Natives For Your Neighborhood is a labor of love and commitment. If you use this website, help us maintain and grow it with your tax-deductible donation.
Please scroll to the bottom for more images.
Sevenyear-apple Casasia clusiifolia
Rubiaceae
Copyright by: Roger L. Hammer
General Landscape Uses:
Accent or specimen shrub or small tree along the coast. Buffer plantings.
Description: Medium to large shrub or rarely a small tree with a dense rounded crown. Bark pale. Leaves large, shiny, 2-6 inches long.
Dimensions: Typically 5-15 feet in height; to 25 feet in South Florida. Usually about as broad as tall, especially when growing in full sun.
Growth Rate: Slow to moderate.
Range:
Monroe County Keys north to Broward and Lee counties; Bermuda, Bahamas and Cuba. For a digitized image of Elbert Little's Florida range map, visit the Exploring Florida website.
Soils: Moist, well-drained sandy or limestone soils, with humusy top layer.
Nutritional Requirements: Moderate; can grow in nutrient poor soils, but needs some organic content to thrive.
Salt Water Tolerance: Low; does not tolerate long-term flooding by salt or brackish water.

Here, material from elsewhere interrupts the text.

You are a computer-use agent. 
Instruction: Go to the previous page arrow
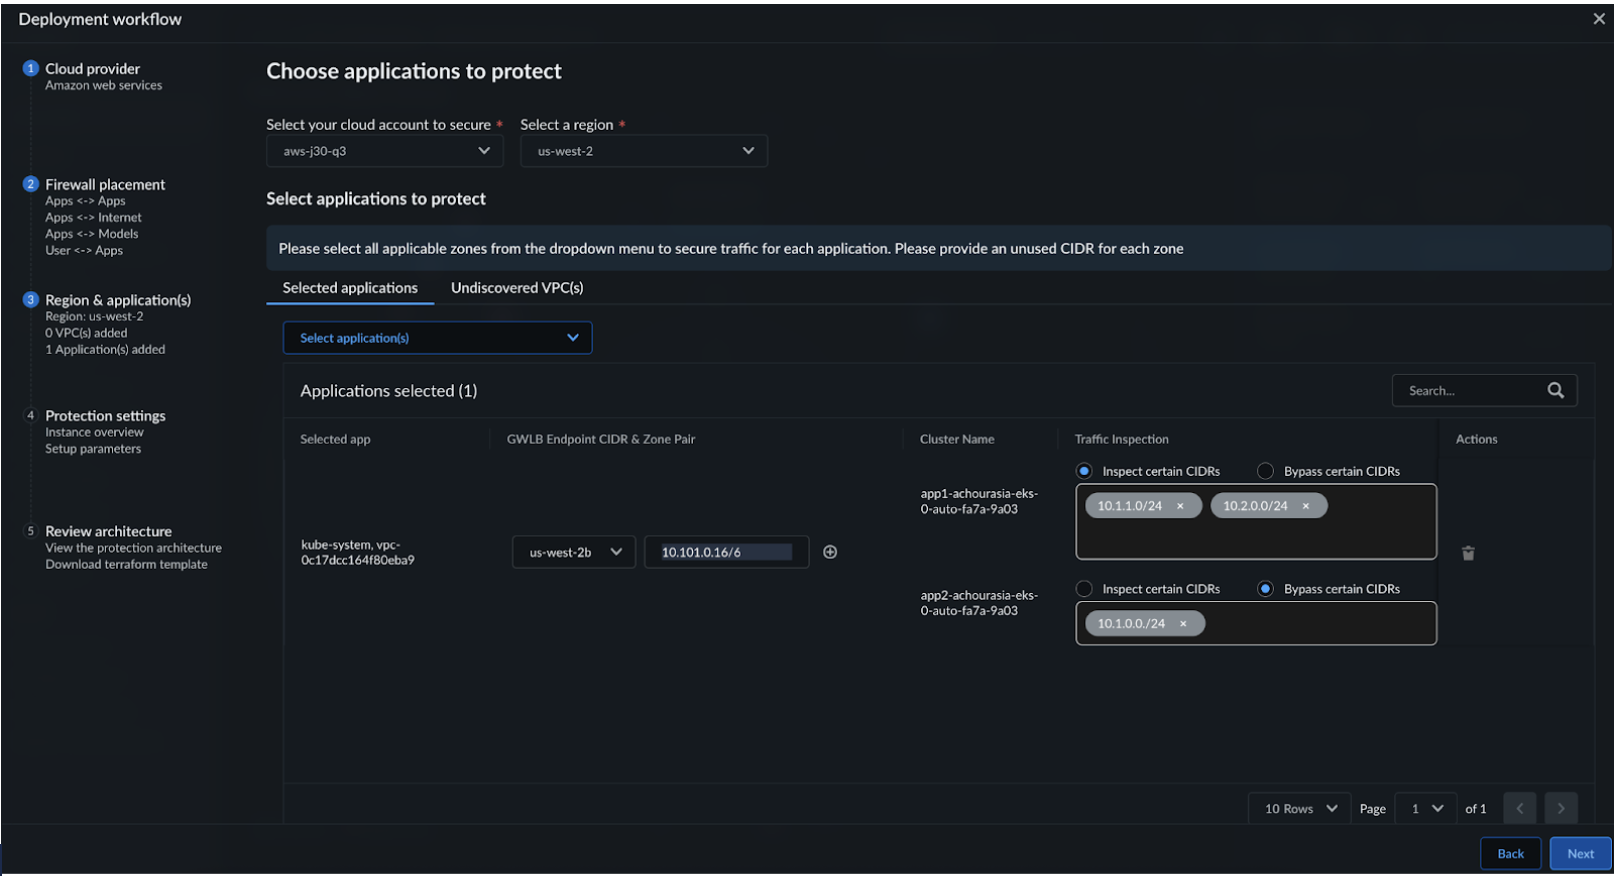tap(1519, 808)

Salt Wind Tolerance: Secondary line; tolerates significant salt wind without injury, but usually is somewhat protected.
Drought Tolerance: Moderate; generally requires moist soils, but tolerant of short periods of drought once established.
Light Requirements: Full sun to light shade.
Flower Color: White.
Flower Characteristics: Semi-showy, star-shaped. Dioecious, with male and female flowers on different plants.
Flowering Season: All year; peak spring-summer.
Fruit: Berry, green to gold at maturity, turning dark brown or almost black. Edible but not tasty.
Wildlife and Ecology: Larval host plant for tantalus sphinx (Aellopus tantalus) moths. Nectar plant for mangrove skipper (Phocides pigmalion) and other butterflies.
Horticultural Notes: Can be grown from seed.
Comments: Although the flowers can be very attractive, the fruits can be downright ugly.